И, хлопнув ладошами, она принялась смеяться… Кремер поглядел вниз: под деревом, ворча, уже сидели собаки…

– Ну, уж я теперь ни за что не слезу, – сказал он, – извините, я подслушал ваш разговор…

– Какая гадость, – воскликнула Варя…-

– Нет, отчего же, я бы на вашем месте пригласил советчика… Вопрос очень сложный…

– Он еще рассуждает» – перебила Анюта, – а вам удобно сидеть?

– Превосходно… Мне кажется, что ваша сестра немного ошибается: я никогда не понимал отшельников; по-моему, они – эгоисты и все; если у вас есть сокровище – отдайте его поскорее нам грешным. Что бы стало, если бы все девушки заперлись в терему…

– Вот, слово в слово весь вечер ей толковала, – сказала Анюта…

– Молчи, молчи, – прикрикнула Варя, но сестра уже села на подоконник, охватив колено, и продолжала: – Как папа умер, Варя принялась ходить в церковь, служить обедни и решила, что мы не должны быть такими, как все… А я – самая обыкновенная, вроде нашей Анисьи.

– Боже мой, что ты говоришь, – опять перебила Варя, прислонясь с другой стороны к окну, – послушайте, сударь, если вы только человек, убирайтесь; это неприлично, это неслыханно, этого не бывает…

– К несчастью, убраться могу только через вашу комнату…

– Давайте руки! – сейчас же воскликнула Анюта; Иван Васильевич почувствовал в своей руке и вокруг кисти горячие ладони, изловчился и с ветки прыгнул на подоконник и в комнату. Анюта смеялась этому, тряся пальцами. Варя же, гневная, с пылающими глазами, раскрыла дверь, повторяя:

– Уходите, уходите, не оглядывайтесь…

Иван Васильевич все-таки оглянулся. Комната была белая, с двумя кроватями и кружевным туалетом; на ковре валялись рассыпанные карты.

– Хотите, я вам погадаю, – сказал он, мигнув от такой наглости.

– Убирайтесь, – топнув ногой, повторила Варя.

– Нет уж, если он действительно так нахально поступил с нами, пусть останется в круглые дураки играть, – ответила Анюта, соскальзывая с окошка.

Варя сейчас же повернулась, взяла соль, понюхала и сказала:

– Все равно я отсюда не уйду… А Кремер спросил:

– Если я проиграю, то что?

– То вы останетесь у нас до тех пор, пока мне не надоест! – воскликнула Анюта, присев над рассыпанными картами.

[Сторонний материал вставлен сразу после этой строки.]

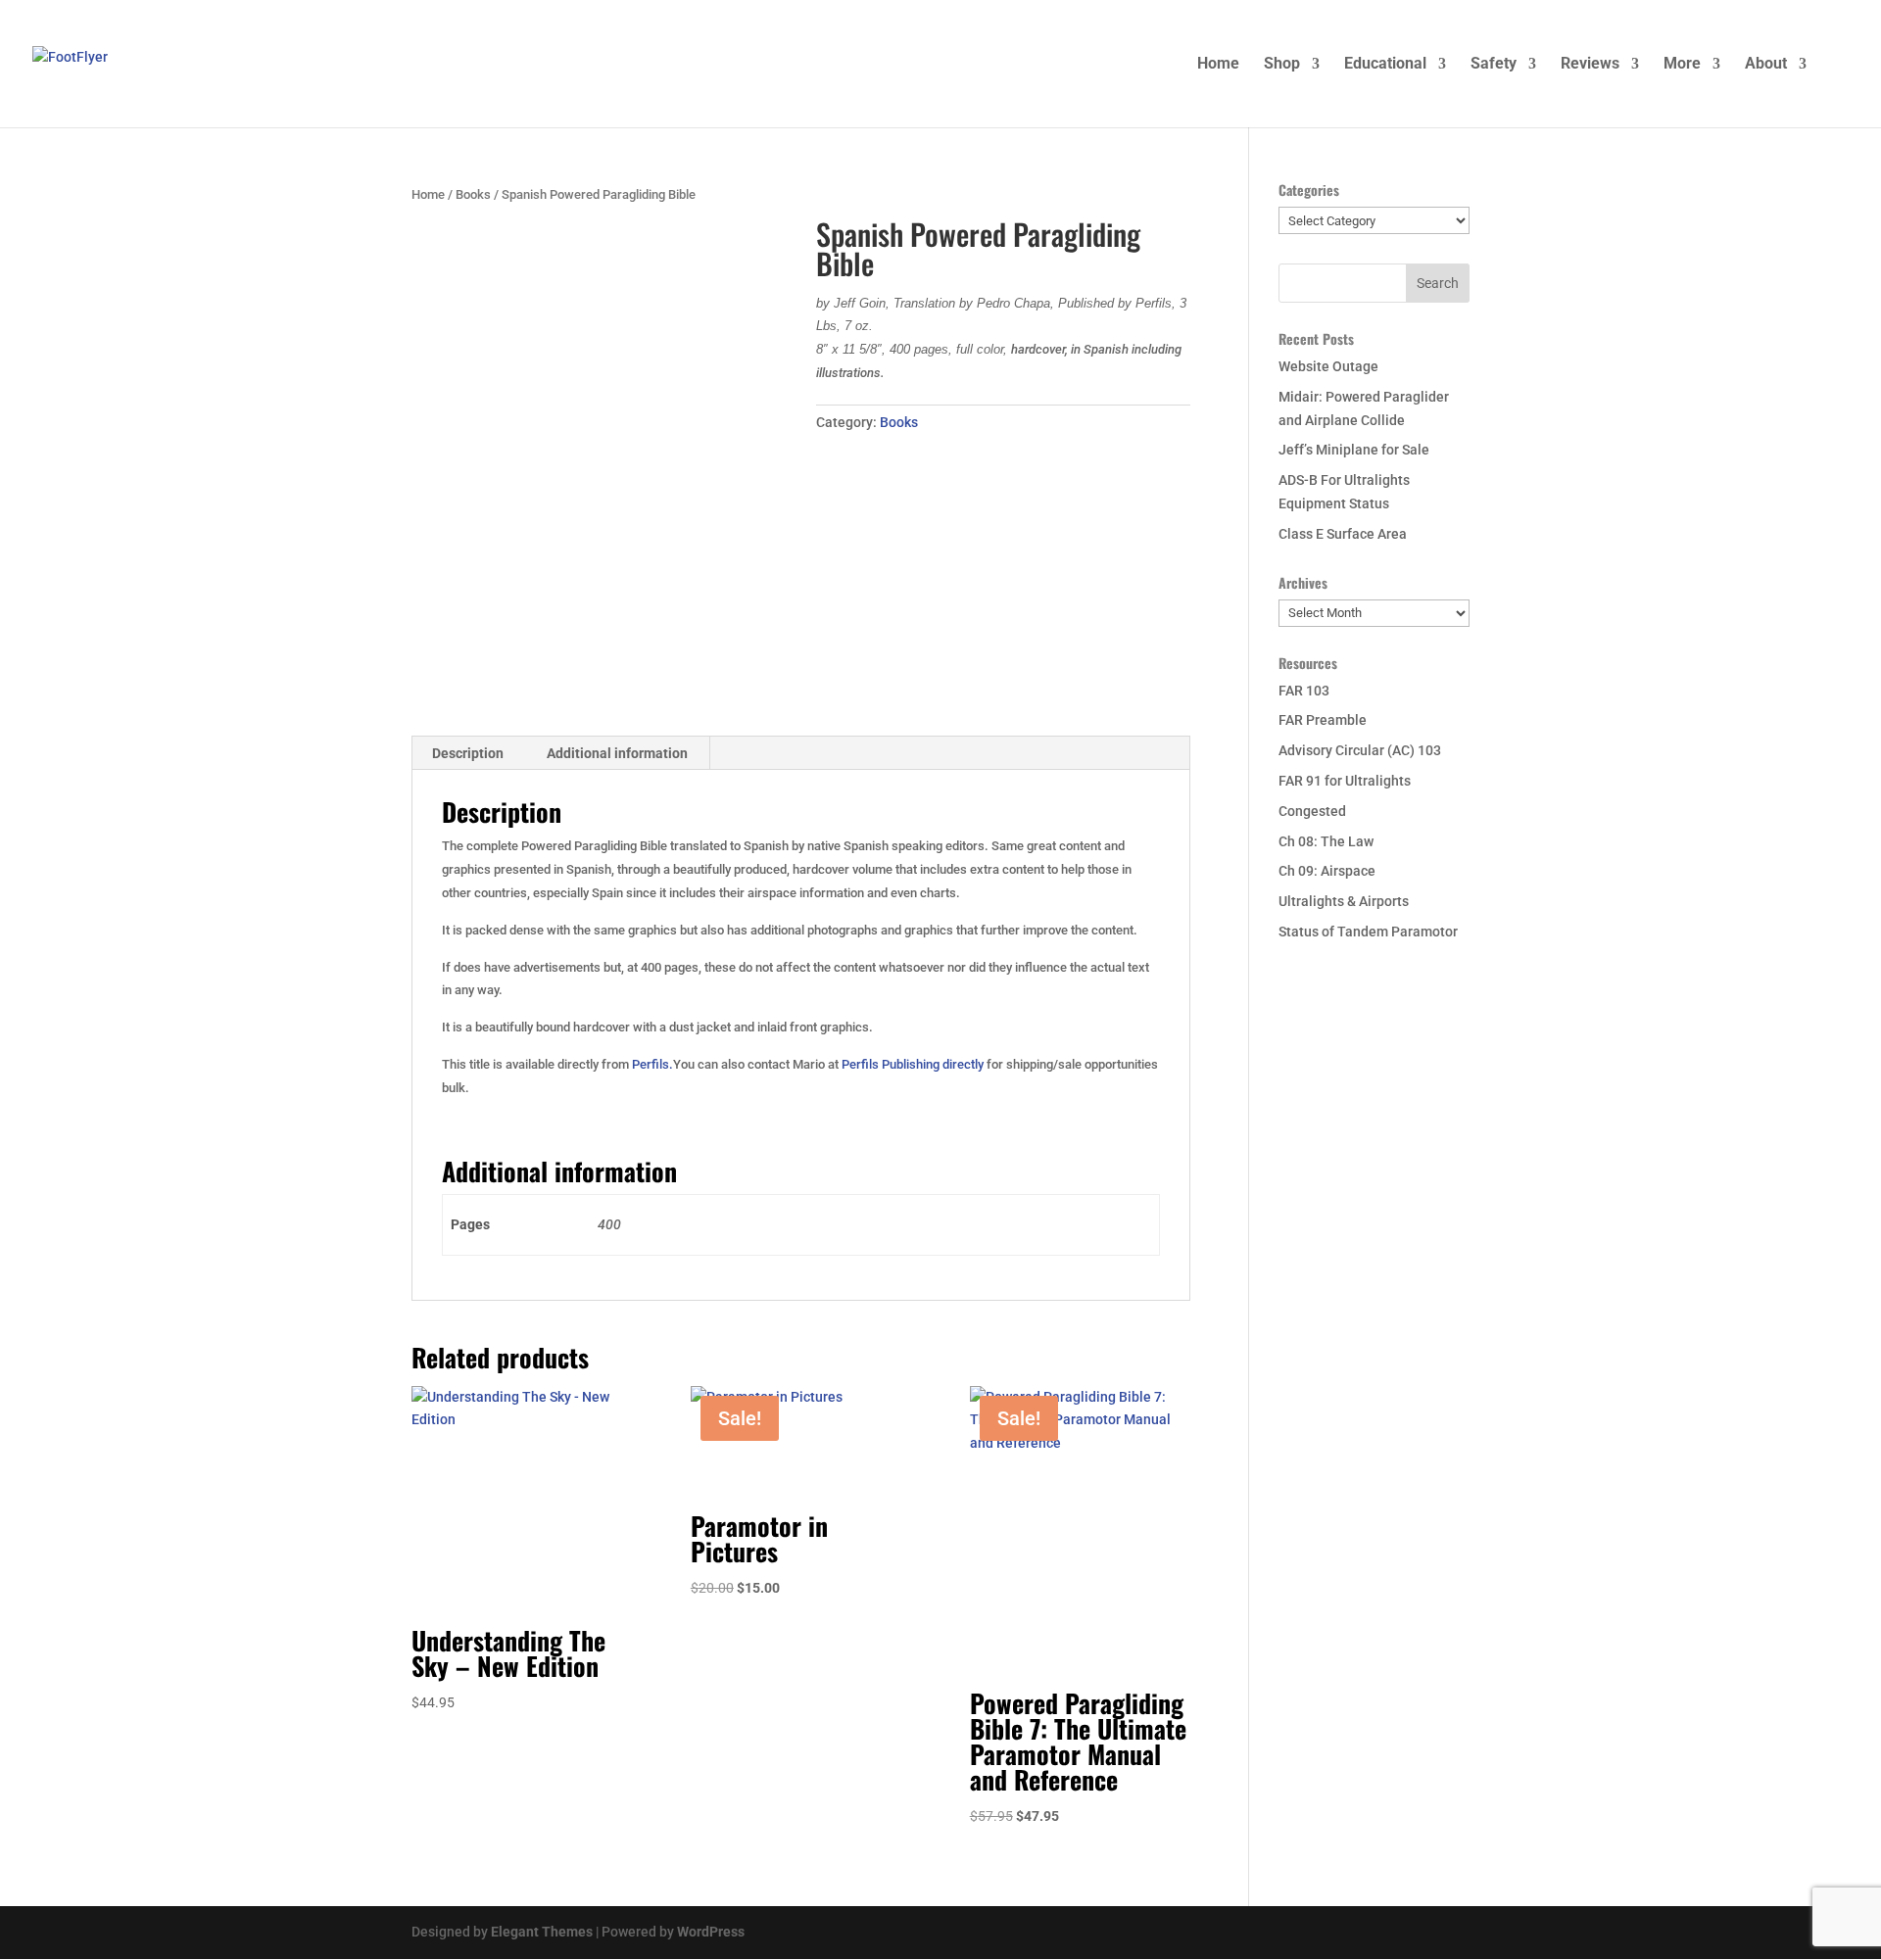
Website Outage (1328, 366)
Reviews (1590, 64)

Когда неслышно подошла по коридору тетушка, взволнованная необычайной возней наверху, и отворила дверь, брови у нее поехали вверх, глаза замигали и задрожал дрожью старушечий подбородок. У стены, заложив руки, стояла Варя, как всегда, но кривила тонкие губы усмешкой. Анюта же, повалясь на кресло, охала и топала ногами, а посредине комнаты на ковре сидел Иван Васильевич в ночном чепце…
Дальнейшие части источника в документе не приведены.